Je pense que cela s’applique à notre vie à tous dans de nombreux domaines. Louisa s’y intéresse de très près et commence par des représentations sous forme d’avatars de son propre corps. Ces avatars ont été alimentés avec des informations sur sa vie personnelle. Et il y a aussi une exposition où l’avatar interagit avec les visiteurs. Et cela continue de plus en plus fort dans une vision de cette image artificielle de son corps, de ses formes qui deviennent de plus en plus abstraites et qui sont en partie aussi photographiques ou même sculpturales.
L’art numérique accroît-il le besoin de définition ? Les autoportraits d’Aleksandra Art, lesquels semblent d’abord très classiques, sont présentés par la galerie La Collection comme « post process photography with Artificial Intelligence NFT » ? Pourriez-vous nous traduire cela ?

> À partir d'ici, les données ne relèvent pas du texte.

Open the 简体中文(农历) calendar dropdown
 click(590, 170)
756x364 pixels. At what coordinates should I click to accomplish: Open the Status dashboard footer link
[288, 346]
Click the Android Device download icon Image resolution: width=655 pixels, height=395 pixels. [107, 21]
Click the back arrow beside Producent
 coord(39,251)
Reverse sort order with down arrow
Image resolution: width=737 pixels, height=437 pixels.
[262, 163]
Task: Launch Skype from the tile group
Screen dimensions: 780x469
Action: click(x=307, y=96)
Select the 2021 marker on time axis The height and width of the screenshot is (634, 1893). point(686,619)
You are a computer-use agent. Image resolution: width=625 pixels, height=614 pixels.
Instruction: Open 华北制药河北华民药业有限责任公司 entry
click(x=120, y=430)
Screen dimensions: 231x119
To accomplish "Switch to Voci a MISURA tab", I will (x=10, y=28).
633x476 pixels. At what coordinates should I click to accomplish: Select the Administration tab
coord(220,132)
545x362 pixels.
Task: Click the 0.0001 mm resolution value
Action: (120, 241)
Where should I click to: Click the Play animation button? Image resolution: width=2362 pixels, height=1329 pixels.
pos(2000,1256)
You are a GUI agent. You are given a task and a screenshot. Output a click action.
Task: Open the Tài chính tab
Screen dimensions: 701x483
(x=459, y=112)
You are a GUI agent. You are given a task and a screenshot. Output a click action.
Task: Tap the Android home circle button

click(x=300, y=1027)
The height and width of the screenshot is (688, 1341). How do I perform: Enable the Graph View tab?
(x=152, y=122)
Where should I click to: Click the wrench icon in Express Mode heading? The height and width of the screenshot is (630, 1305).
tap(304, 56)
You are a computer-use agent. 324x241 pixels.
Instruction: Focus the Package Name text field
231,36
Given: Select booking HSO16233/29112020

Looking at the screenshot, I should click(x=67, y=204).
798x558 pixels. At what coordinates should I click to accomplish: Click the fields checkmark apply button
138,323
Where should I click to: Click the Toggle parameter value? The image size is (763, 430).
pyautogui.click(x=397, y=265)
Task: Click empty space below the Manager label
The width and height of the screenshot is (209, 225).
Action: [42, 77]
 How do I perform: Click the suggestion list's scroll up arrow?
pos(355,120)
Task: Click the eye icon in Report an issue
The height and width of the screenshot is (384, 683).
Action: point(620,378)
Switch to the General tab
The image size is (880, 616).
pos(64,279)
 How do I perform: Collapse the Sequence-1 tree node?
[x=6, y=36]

Aleksandra Art est issue d’une génération d’artistes qui utilisent les nouveaux outils de l’intelligence artificielle (IA), accessibles à tous depuis un ou deux ans, comme Midjourney ou Dall-E. Et elle prend elle-même une photo. Par exemple, elle vient de me prendre en photo aujourd’hui sur le salon, et puis elle entreprend, avec l’aide de l’IA, des processus de changement. Elle ne travaille pas avec un seul outil mais avec plusieurs.
Dans la grande majorité des cas, les photos et images numériques sont aujourd’hui surtout diffusées sur Internet et sur les réseaux sociaux. Mais où se fait aujourd’hui la vente de photographies numériques ? Dans les foires, les ventes aux enchères, les galeries ? Et la création d’un secteur digital à Paris Photo va-t-elle changer quelque chose ?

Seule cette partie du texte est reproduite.